_THE TASK_:
A word-for-word transcript of the closing lines is required: from the one with "Select the €25 gift card thumbnail image" through the final line of the data.
** ENTRIES SHOWN follows **
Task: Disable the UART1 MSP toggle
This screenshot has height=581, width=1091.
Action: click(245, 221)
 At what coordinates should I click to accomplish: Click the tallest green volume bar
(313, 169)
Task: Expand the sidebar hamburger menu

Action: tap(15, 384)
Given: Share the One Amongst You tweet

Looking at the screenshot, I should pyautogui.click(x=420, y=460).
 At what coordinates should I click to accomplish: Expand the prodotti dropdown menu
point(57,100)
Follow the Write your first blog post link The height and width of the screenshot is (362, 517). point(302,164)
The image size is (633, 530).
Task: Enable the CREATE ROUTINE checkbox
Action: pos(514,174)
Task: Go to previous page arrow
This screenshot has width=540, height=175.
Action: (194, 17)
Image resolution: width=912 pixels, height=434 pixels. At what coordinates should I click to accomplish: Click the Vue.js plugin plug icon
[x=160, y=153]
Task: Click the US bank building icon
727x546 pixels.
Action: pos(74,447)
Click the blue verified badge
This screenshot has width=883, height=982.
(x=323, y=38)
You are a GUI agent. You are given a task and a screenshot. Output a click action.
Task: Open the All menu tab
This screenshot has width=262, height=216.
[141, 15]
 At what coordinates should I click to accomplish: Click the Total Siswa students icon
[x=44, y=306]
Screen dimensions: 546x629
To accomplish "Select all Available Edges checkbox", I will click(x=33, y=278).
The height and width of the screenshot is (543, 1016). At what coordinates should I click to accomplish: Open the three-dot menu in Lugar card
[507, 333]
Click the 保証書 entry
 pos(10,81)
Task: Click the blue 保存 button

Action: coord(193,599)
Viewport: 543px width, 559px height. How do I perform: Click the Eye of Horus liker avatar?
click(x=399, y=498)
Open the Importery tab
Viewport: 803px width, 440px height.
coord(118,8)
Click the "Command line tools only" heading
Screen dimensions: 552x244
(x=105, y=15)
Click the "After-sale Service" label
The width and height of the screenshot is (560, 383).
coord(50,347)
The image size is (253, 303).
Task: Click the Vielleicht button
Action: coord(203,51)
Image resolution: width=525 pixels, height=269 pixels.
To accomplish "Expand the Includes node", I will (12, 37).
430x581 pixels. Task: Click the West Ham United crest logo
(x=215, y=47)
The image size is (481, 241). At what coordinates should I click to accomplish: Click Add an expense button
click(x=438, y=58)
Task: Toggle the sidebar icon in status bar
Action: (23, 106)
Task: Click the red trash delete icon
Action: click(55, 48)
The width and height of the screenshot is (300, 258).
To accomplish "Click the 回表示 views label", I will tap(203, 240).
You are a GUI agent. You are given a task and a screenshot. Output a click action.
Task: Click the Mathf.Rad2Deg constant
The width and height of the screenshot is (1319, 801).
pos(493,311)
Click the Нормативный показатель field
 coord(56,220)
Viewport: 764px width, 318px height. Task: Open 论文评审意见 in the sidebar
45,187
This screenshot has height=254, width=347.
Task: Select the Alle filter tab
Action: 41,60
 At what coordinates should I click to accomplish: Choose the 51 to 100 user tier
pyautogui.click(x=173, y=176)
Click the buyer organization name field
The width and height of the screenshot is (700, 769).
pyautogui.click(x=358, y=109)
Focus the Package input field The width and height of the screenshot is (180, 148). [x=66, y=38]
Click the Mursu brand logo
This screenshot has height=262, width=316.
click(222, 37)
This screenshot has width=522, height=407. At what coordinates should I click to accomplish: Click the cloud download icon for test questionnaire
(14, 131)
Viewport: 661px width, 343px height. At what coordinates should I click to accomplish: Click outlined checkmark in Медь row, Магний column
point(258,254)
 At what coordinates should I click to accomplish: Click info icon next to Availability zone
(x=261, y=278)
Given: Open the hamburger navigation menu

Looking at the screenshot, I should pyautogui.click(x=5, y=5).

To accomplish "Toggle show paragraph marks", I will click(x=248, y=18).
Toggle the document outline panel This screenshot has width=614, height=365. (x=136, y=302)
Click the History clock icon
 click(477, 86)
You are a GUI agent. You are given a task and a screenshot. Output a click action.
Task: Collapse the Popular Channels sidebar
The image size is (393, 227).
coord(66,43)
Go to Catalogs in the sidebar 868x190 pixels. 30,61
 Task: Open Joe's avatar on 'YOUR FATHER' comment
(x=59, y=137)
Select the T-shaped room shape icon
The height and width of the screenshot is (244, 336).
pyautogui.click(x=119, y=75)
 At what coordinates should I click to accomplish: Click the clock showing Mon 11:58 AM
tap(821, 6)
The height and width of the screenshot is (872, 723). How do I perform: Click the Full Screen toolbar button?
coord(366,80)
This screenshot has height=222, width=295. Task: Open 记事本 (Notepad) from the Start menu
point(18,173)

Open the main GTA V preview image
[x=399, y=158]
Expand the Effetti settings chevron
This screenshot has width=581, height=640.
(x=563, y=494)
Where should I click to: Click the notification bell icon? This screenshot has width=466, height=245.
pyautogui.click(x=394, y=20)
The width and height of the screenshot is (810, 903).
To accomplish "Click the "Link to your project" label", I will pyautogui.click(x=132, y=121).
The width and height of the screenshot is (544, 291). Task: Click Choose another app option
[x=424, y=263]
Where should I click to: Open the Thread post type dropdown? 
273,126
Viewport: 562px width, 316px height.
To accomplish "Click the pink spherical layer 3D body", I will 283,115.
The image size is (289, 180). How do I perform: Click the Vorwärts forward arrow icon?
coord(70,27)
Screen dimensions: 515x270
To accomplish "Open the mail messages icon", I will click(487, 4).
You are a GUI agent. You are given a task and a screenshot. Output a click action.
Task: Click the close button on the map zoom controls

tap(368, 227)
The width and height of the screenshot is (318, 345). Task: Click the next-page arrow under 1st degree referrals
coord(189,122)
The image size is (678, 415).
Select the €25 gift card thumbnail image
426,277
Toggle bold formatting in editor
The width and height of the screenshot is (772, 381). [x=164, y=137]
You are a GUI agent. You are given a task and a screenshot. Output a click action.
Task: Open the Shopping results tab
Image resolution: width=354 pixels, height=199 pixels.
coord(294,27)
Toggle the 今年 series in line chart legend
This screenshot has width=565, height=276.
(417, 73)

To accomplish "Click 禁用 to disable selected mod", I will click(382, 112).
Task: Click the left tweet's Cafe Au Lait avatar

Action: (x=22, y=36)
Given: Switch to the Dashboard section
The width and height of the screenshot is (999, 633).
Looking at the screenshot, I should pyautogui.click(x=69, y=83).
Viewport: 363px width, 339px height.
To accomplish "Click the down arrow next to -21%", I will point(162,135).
** End of ENTRIES SHOWN **
_RESPONSE BELOW_:
Select the €25 gift card thumbnail image
426,277
Toggle bold formatting in editor
The width and height of the screenshot is (772, 381). [x=164, y=137]
You are a GUI agent. You are given a task and a screenshot. Output a click action.
Task: Open the Shopping results tab
Image resolution: width=354 pixels, height=199 pixels.
coord(294,27)
Toggle the 今年 series in line chart legend
This screenshot has width=565, height=276.
(417, 73)

To accomplish "Click 禁用 to disable selected mod", I will click(382, 112).
Task: Click the left tweet's Cafe Au Lait avatar

Action: (x=22, y=36)
Given: Switch to the Dashboard section
The width and height of the screenshot is (999, 633).
Looking at the screenshot, I should pyautogui.click(x=69, y=83).
Viewport: 363px width, 339px height.
To accomplish "Click the down arrow next to -21%", I will point(162,135).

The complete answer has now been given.